Tarefa proposta 1:
Segundo a citação de Augusto Boal no texto sobre o Nordeste, o que a arte apresenta sempre?
Tarefa proposta 2:
Transcreva do texto sobre o Nordeste o trecho iniciado pelas palavras que contêm "Hoje deixo a" e encerrado em "(Autora: Rute Santos)".

=== Texto fornecido ===

Nordeste: lugar de gente consciente e feliz
Arte é busca de verdades através dos nossos aparelhos sensoriais. (Boal 1977, p. 11)
Já
dizia Augusto Boal (1977, p. 23-24): “A arte apresenta sempre uma visão do
mundo em transformação e, portanto, é inevitavelmente política, ao apresentar
os meios de realizar essa transformação, ou de demorá-la”.
Hoje deixo a você, amigo leitor, uma obra de arte. Com a sensibilidade de uma mulher nordestina, mãe, trabalhadora e estudante, a professora Rute Santos nos agracia com seu potencial estético através do fazer docente de figura de resistência política e social.
Boa leitura!
Nordeste: lugar de gente consciente e feliz
(Autora: Rute Santos)
(Maranhão Piauí Ceará Rio Grande do Norte Paraíba Pernambuco Alagoas Sergipe Bahia)
(Música instrumental: brasileirinho)
Recital do poema de Torquato Neto “Cogito”

=== Registros do conjunto ===

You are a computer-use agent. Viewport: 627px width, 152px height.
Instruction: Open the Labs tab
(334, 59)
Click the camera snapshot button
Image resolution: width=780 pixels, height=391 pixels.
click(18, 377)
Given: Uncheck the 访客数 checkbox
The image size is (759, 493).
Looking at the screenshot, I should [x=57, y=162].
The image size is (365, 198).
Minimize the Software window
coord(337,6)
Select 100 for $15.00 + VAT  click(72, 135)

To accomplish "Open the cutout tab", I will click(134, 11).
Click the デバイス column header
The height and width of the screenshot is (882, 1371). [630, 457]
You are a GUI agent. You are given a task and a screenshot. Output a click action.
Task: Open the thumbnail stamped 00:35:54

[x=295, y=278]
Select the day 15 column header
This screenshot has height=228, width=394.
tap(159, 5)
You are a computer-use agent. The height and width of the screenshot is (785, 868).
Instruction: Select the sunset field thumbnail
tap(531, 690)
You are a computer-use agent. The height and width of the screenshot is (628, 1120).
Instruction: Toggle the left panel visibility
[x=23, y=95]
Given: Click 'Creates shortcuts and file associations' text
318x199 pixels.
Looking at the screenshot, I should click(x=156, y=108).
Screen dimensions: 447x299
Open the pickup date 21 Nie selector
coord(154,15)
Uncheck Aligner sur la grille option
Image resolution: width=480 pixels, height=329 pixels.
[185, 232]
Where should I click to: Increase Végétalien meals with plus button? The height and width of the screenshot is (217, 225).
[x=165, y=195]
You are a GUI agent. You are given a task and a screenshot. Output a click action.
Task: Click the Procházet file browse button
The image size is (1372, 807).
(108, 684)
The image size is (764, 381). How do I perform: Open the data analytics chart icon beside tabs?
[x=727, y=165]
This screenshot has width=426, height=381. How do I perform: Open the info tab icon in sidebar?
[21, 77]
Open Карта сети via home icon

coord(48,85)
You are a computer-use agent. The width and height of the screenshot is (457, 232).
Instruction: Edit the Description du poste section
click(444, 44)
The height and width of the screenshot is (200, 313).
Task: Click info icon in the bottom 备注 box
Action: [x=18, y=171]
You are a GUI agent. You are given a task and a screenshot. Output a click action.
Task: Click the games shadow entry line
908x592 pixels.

===

Resposta redigida 1:
Uma visão do mundo em transformação.

Resposta redigida 2:
Hoje deixo a você, amigo leitor, uma obra de arte. Com a sensibilidade de uma mulher nordestina, mãe, trabalhadora e estudante, a professora Rute Santos nos agracia com seu potencial estético através do fazer docente de figura de resistência política e social.
Boa leitura!
Nordeste: lugar de gente consciente e feliz
(Autora: Rute Santos)